## Requirements
(1) From the passage on wafer processing modules, extract the text starting at "Wet processing modules 28 (28A and 28B) are disposed" and ending at "in the wet processing modules 28 (28A and 28B).".
(2) Write what comes next in the passage on wafer processing modules, picking up after its final sentence.

## Passage shown
════════════════

Wet processing modules 28 (28A and 28B) are disposed such that the main carrying devices 25 (25A and 25B) can carry a wafer W to and receiving a wafer from the wet processing modules 28 (28A and 28B). The wet processing modules 28 (28A and 28B) are built by stacking wet processing devices including coating devices and developing devices in layers. As shown in FIG. 2 by way of example, processing vessels 29 holding a coating device 4A and such are stacked in, for example, five layers in the wet processing modules 28 (28A and 28B).

As shown in FIG. 3 by way of example, transfer modules TRS1 to TRS4 for transferring wafers, heating modules LHP1 and LHP2, namely, heating devices, for processing a wafer wetted with a liquid resist or a developer by a heating process, cooling modules CPL1, CPL2 and CPL3, namely, cooling devices, for processing a wafer by a cooling process before and after applying a liquid resist to the wafer or before subjecting the wafer to a developing process, a heating module PEB, namely, a heating device, for processing a wafer processed by an exposure process by a heating process and such are stacked vertically in, for example, ten layers to build the shelf modules 25 (25A, 25B and 25C). The transfer modules TRS1 and TRS4 are used for transferring a wafer between the cassette station 21 and the processing station S1. The transfer modules TRS2 and TRS3 are used for transferring a wafer between the two main carrying devices 26A and 26B.

In this embodiment, the heating modules LHP1 and LHP2, the cooling modules CPL1, CPL2 and CPL3, and the heating module PEB are processing modules.

════════════════

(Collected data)
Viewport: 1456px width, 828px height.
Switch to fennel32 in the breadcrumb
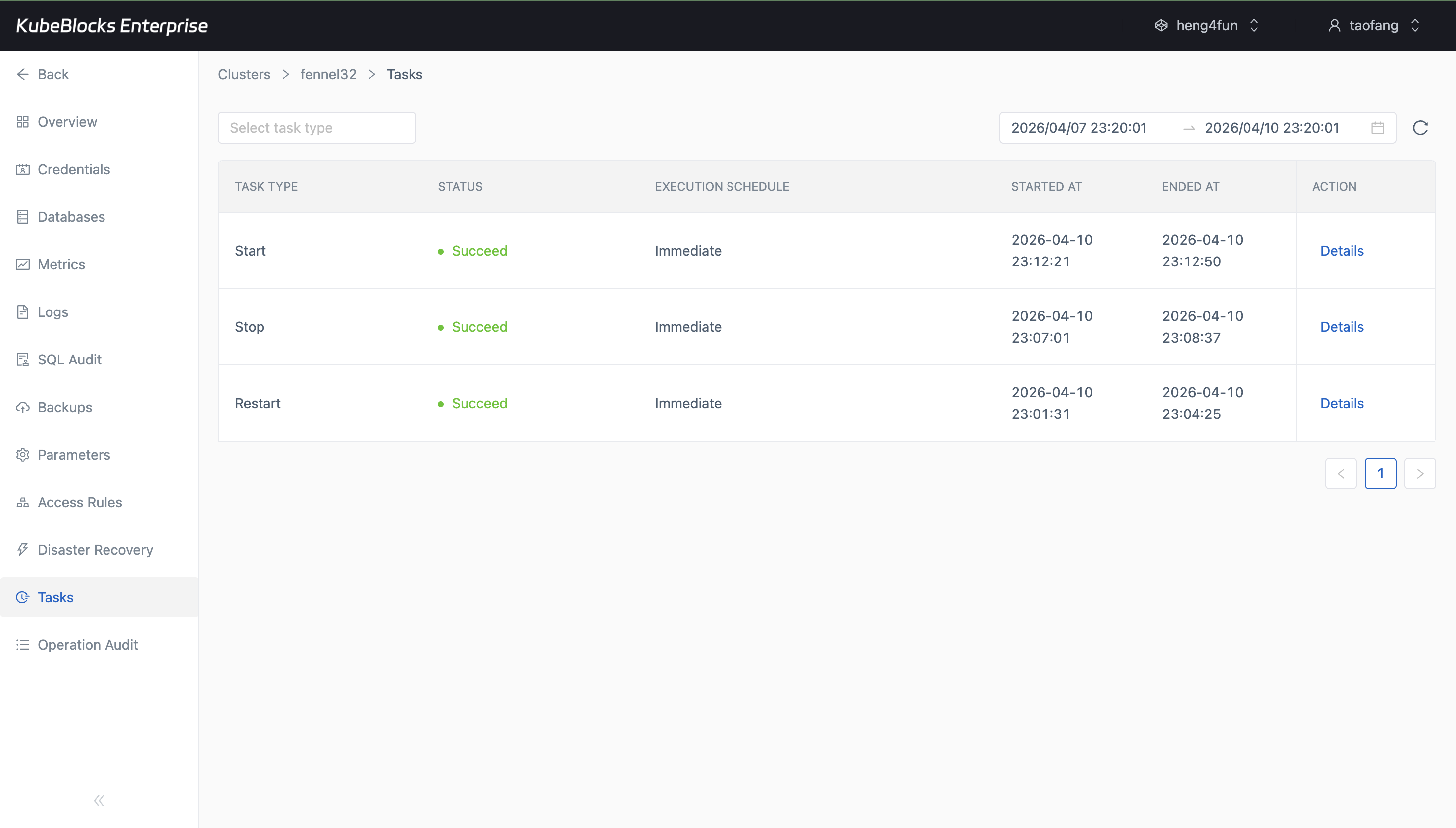[x=328, y=74]
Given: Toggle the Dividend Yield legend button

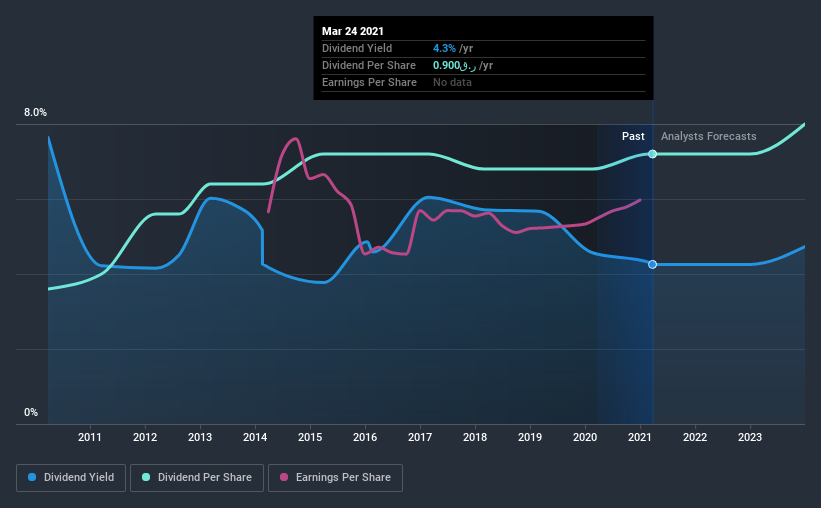Looking at the screenshot, I should coord(71,478).
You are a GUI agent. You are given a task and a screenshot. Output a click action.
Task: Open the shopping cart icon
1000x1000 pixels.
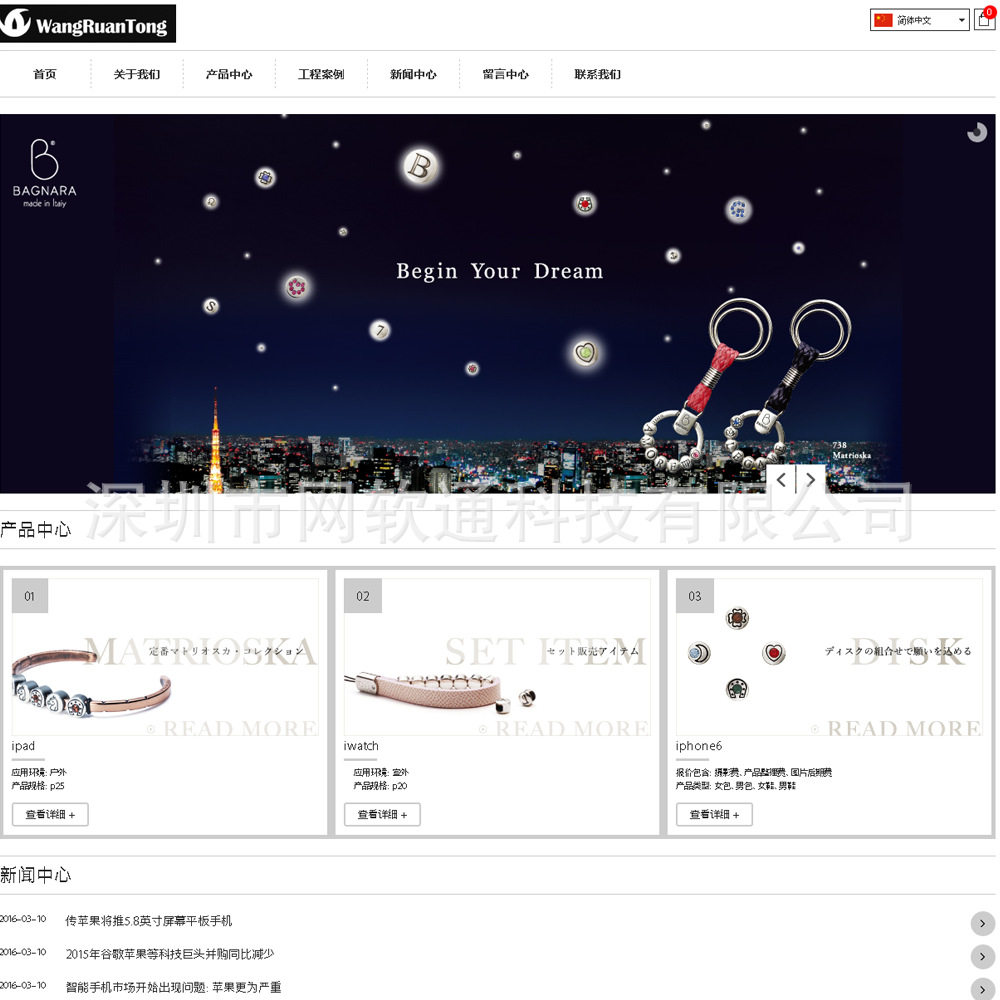click(984, 19)
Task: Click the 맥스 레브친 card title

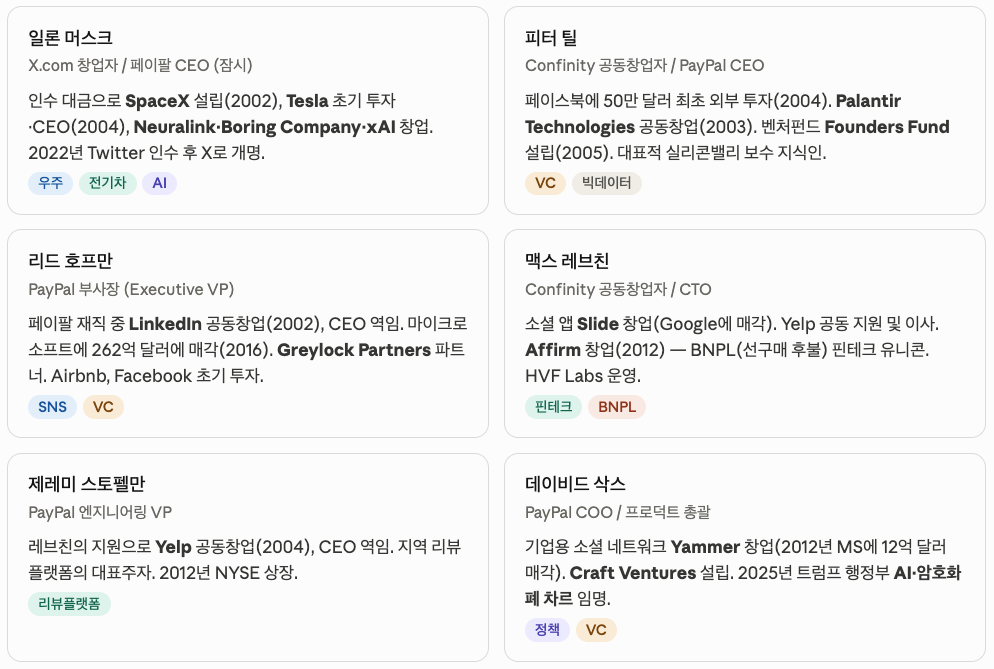Action: point(567,261)
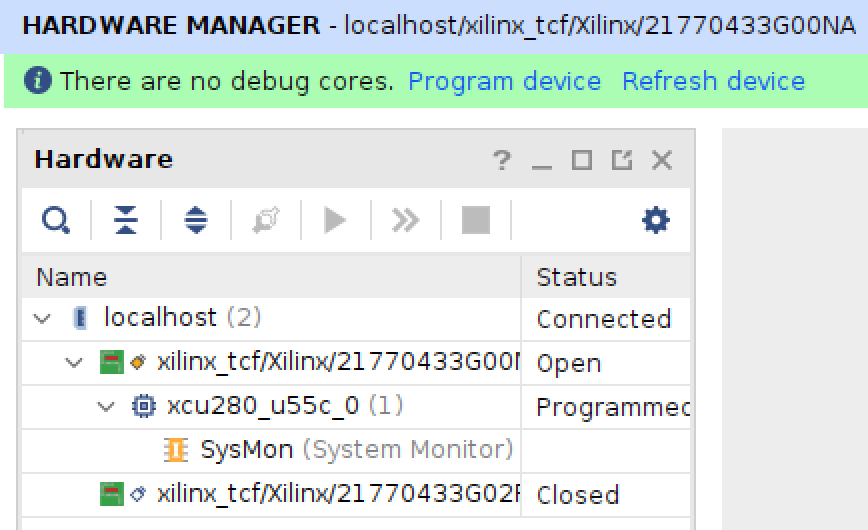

════════════════

## Written answers
(1)
Wet processing modules 28 (28A and 28B) are disposed such that the main carrying devices 25 (25A and 25B) can carry a wafer W to and receiving a wafer from the wet processing modules 28 (28A and 28B). The wet processing modules 28 (28A and 28B) are built by stacking wet processing devices including coating devices and developing devices in layers. As shown in FIG. 2 by way of example, processing vessels 29 holding a coating device 4A and such are stacked in, for example, five layers in the wet processing modules 28 (28A and 28B).

(2)
A first interface unit S2 and a second interface unit S3 are arranged in that order behind the shelf module 25C of the processing station S1, and an exposure system S4 is connected to the second interface unit S3. The first interface unit S2 is provided with a transfer device 31 capable of moving in vertical directions and of turning about a vertical axis, and shelf modules 32A and 32B. The transfer device 31 carries a wafer to and receives a wafer from CPL2 and the PEB of the shelf module 25C of the processing station S1. The shelf module 32A is built by stacking in-buffer cassettes for temporarily holding wafers to be delivered to an edge exposure system and the exposure system S4, and out-buffer cassettes for temporarily holding wafers delivered thereto from the exposure system S4 in layers. The shelf module 32B is built by stacking transfer modules and precision temperature regulating modules in layers.

The second interface unit S3 is provided with a transfer device 33. The transfer device 33 carries wafers to and receives wafers from the transfer modules and the precision temperature regulating modules of the first interface unit S2, and an in-stage and an out-stage included in the exposure system S4.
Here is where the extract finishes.